The following diagram shows the AI Engine floorplan for this $36$-tile solution. Here, no attempt has been made to floorplan the design; the tools elect by default to simply use the second row for buffers. These could be co-located in the first row for many of the tiles; indeed this occurs in the final floorplan shown below.

figure

The following diagram shows additional details of the AI Engine QRD $norm()$ kernel code. The code is partitioned into three separate workloads:

  • The “Initialization” code accepts the $R$ and $Q$ inputs from the previous tile and initializes $R$ to zero for the first tile.

  • The “QRD Norm” code computes the $norm()$ required by the QRD outer loop body, updates the appropriate $Q$ column.

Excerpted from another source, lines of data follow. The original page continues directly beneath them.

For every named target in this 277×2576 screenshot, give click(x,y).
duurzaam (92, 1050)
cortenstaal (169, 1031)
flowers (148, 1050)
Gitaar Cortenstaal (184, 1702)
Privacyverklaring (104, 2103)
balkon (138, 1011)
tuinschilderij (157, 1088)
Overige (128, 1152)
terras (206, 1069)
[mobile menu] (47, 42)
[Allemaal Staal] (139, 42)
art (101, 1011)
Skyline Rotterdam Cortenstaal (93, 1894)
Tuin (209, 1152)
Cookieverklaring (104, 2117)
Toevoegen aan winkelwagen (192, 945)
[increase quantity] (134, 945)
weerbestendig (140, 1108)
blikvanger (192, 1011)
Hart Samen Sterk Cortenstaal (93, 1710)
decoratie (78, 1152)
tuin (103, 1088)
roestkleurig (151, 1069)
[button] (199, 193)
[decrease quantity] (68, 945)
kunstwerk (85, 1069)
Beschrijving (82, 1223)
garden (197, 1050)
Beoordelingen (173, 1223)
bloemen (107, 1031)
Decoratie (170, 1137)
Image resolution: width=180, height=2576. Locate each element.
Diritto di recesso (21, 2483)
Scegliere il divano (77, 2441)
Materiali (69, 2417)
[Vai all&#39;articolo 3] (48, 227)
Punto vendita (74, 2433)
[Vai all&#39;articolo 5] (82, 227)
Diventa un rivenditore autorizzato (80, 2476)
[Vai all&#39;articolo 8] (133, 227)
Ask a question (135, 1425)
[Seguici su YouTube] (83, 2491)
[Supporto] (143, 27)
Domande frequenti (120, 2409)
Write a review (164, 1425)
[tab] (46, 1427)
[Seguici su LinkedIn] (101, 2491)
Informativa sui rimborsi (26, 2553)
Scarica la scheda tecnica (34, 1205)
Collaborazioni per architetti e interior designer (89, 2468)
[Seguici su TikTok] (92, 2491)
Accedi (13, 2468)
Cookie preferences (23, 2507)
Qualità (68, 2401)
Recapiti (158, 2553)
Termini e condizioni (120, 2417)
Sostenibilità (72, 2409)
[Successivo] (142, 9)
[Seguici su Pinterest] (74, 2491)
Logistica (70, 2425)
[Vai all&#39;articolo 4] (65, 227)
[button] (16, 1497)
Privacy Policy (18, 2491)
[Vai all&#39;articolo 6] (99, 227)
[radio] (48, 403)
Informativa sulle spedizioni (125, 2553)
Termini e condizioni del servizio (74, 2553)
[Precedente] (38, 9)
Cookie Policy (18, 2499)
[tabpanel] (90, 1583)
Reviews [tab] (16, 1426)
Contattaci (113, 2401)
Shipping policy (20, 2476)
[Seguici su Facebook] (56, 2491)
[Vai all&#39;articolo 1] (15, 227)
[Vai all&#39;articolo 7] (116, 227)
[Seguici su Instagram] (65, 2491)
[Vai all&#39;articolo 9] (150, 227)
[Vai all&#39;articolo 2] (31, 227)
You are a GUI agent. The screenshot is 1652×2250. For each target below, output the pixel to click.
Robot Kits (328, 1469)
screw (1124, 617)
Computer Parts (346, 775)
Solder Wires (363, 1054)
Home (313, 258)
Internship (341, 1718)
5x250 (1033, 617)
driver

  • The “Output” code delivers the updated $R$ and $Q$ values to the following tile. The $Q$ is not returned by the last tile.

Note that kernels with indices $0,8,15,21,26,30,33,35$ perform the outer loop $norm()$ operations whereas the remaining tiles compute the inner loop bodies. Only the upper triangular portion of the $R$ matrix is updated as it is passed through the AI Engine pipeline.